Krt14, short for Keratin 14, is a type I keratin that is crucial for maintaining the structural integrity of epithelial tissues. It is often expressed in basal cells of stratified epithelia and has been implicated in various cellular processes such as cell migration, differentiation, and tissue regeneration [2,3,4].

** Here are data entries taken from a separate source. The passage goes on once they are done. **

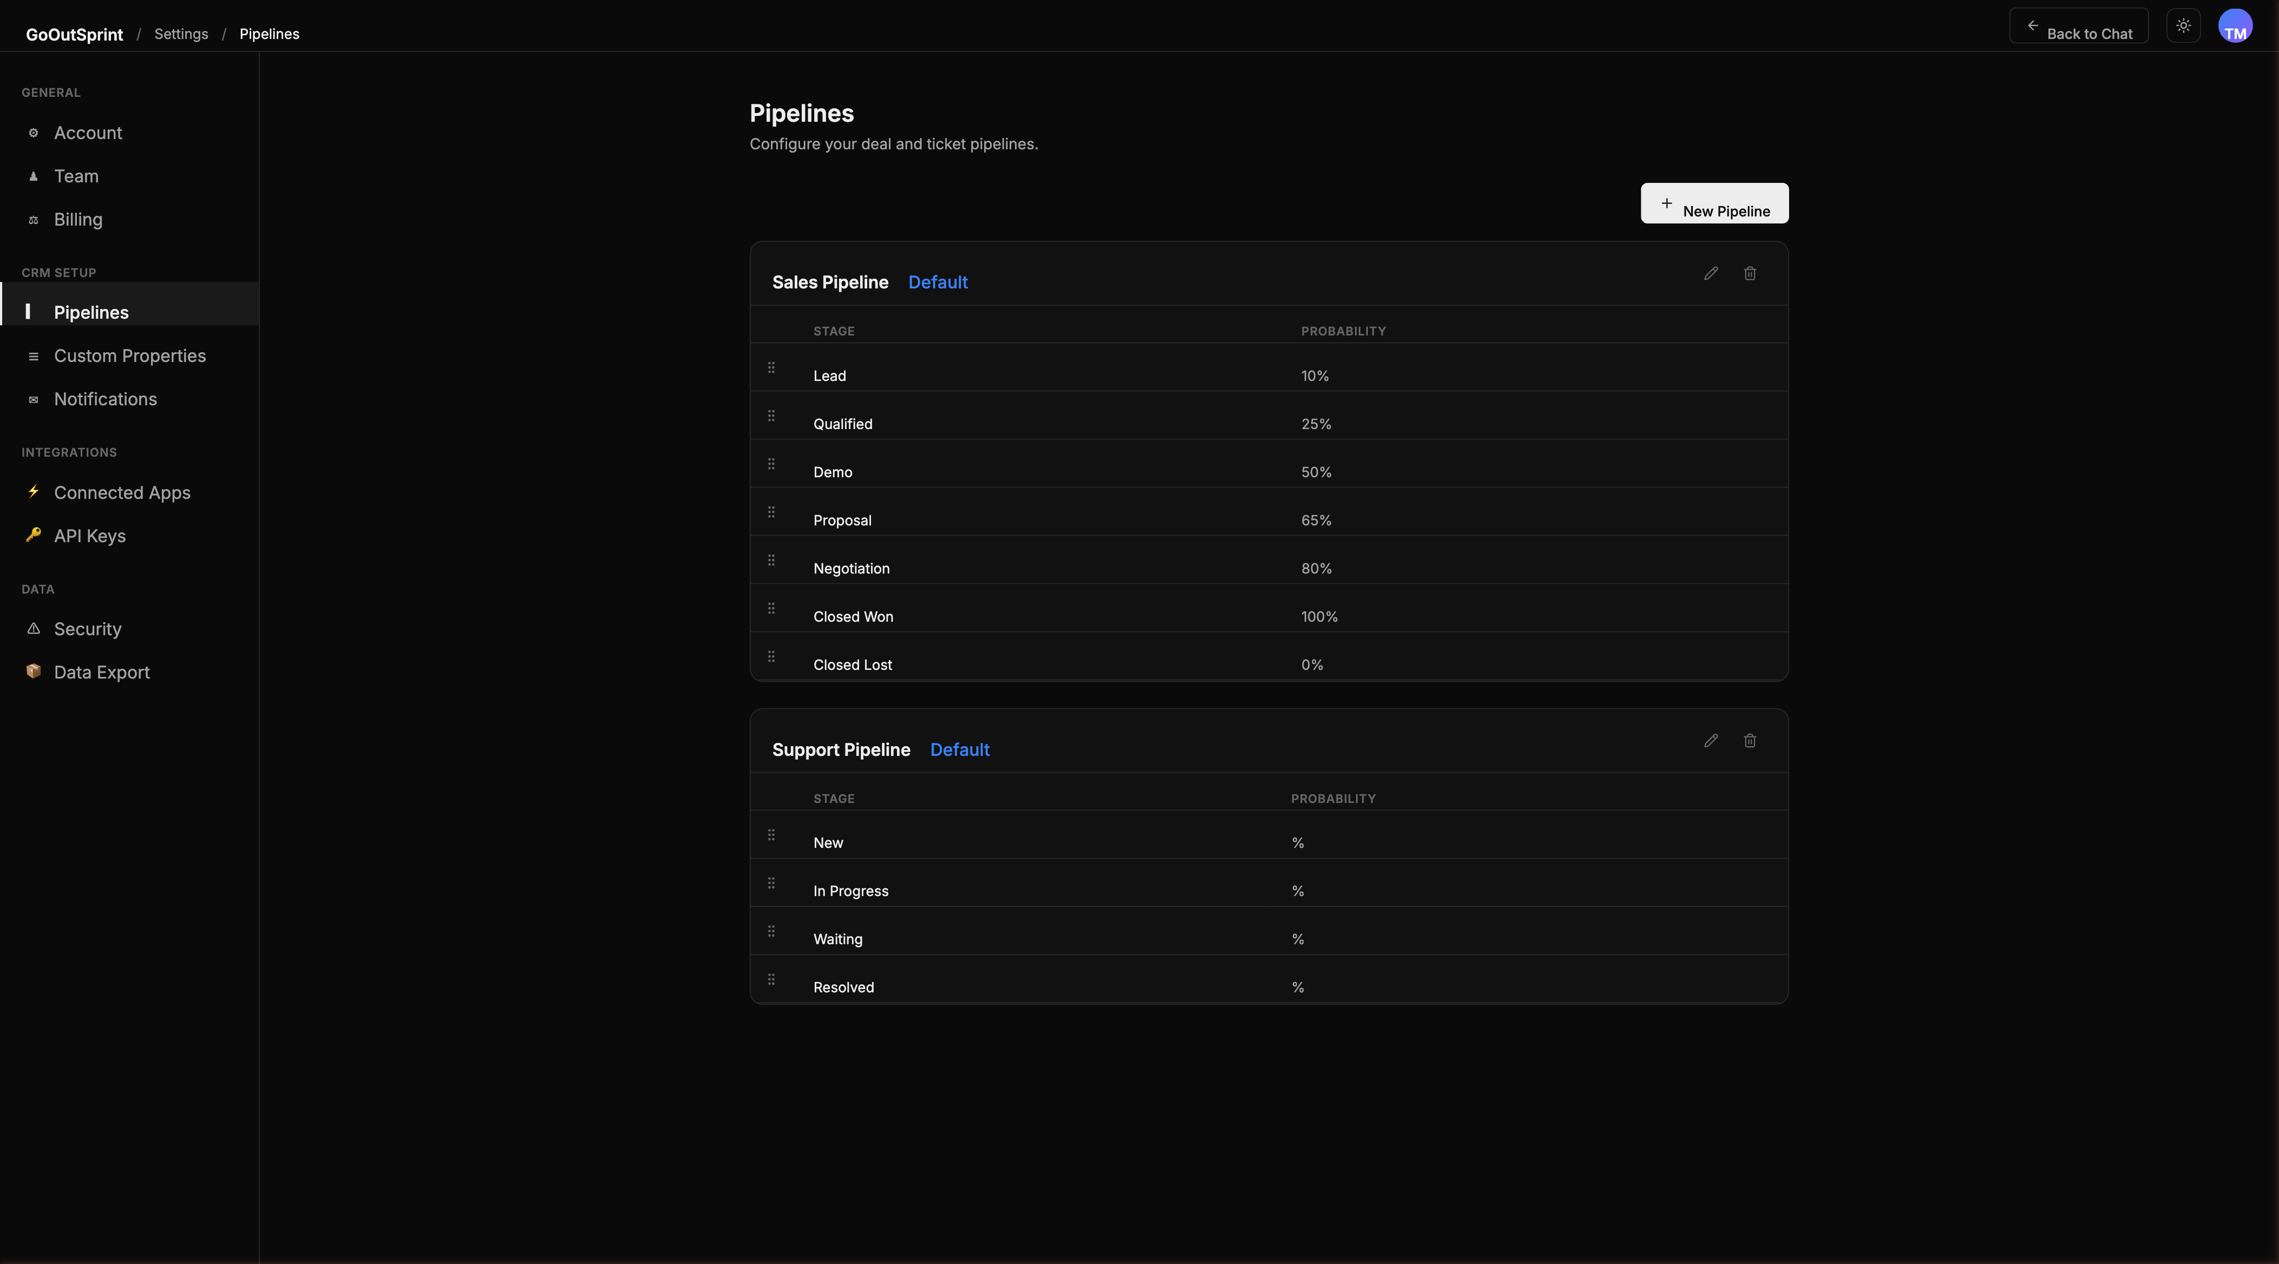Open the API Keys page
This screenshot has width=2279, height=1264.
click(x=89, y=536)
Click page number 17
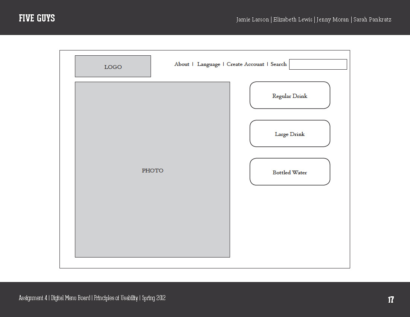The image size is (410, 317). click(391, 300)
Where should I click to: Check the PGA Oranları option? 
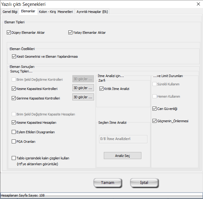pyautogui.click(x=14, y=142)
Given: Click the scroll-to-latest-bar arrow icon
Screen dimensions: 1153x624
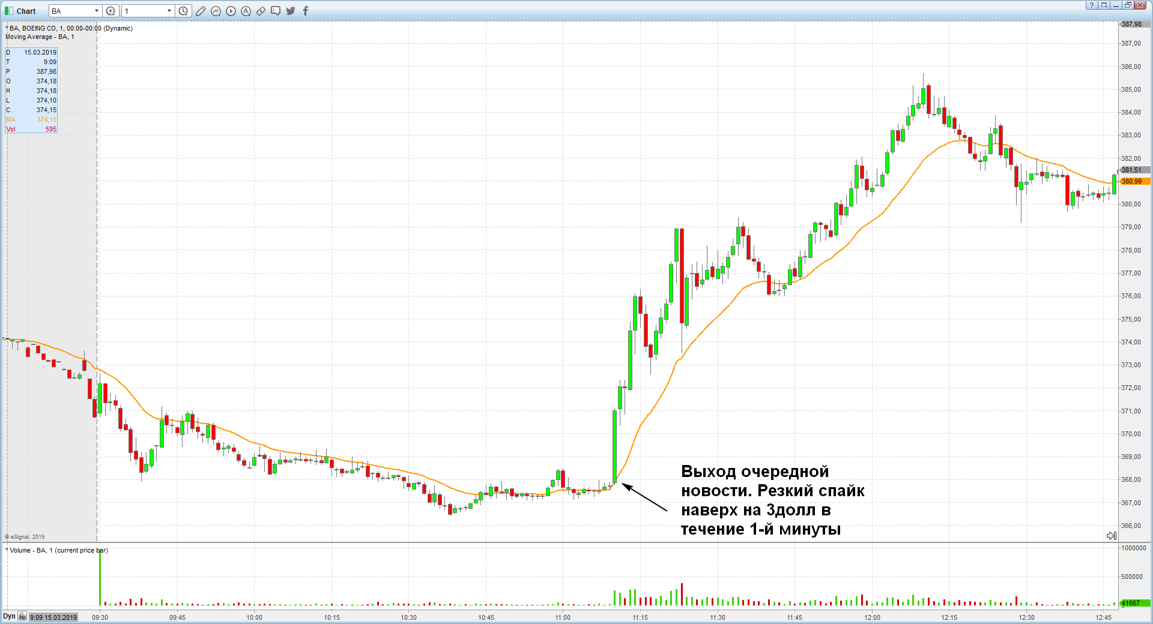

In triple-negative breast cancer (TNBC), EZH2-H3K27me3 mediated upregulation of Krt14 promotes peritoneal metastasis. Loss of Krt14 significantly reduces TNBC migration, invasion, and peritoneal metastasis, indicating its role in cancer metastasis [1]. In airway basal cells, Krt14-KO led to impaired differentiation into club and ciliated cells but enhanced clonogenicity. Krt14 bound the tumor suppressor stratifin, and its disruption reduced stratifin protein abundance and increased expression of the oncogene dNp63a during differentiation [2]. In psoriatic skin inflammation, KC-specific knockout of Atg5 using Krt14-Cre revealed the role of an autophagy-based unconventional secretion of HMGB1 in promoting cutaneous inflammation [3]. In salivary glands, loss of Atg5 in Krt14+ cells led to functional impairments via pyroptosis [4].

In conclusion, Krt14 plays essential roles in maintaining tissue homeostasis, cell differentiation, and disease progression. Gene knockout and conditional knockout mouse models have been instrumental in revealing its functions in diseases like TNBC, psoriasis, and salivary gland diseases, highlighting its potential as a therapeutic target in these conditions.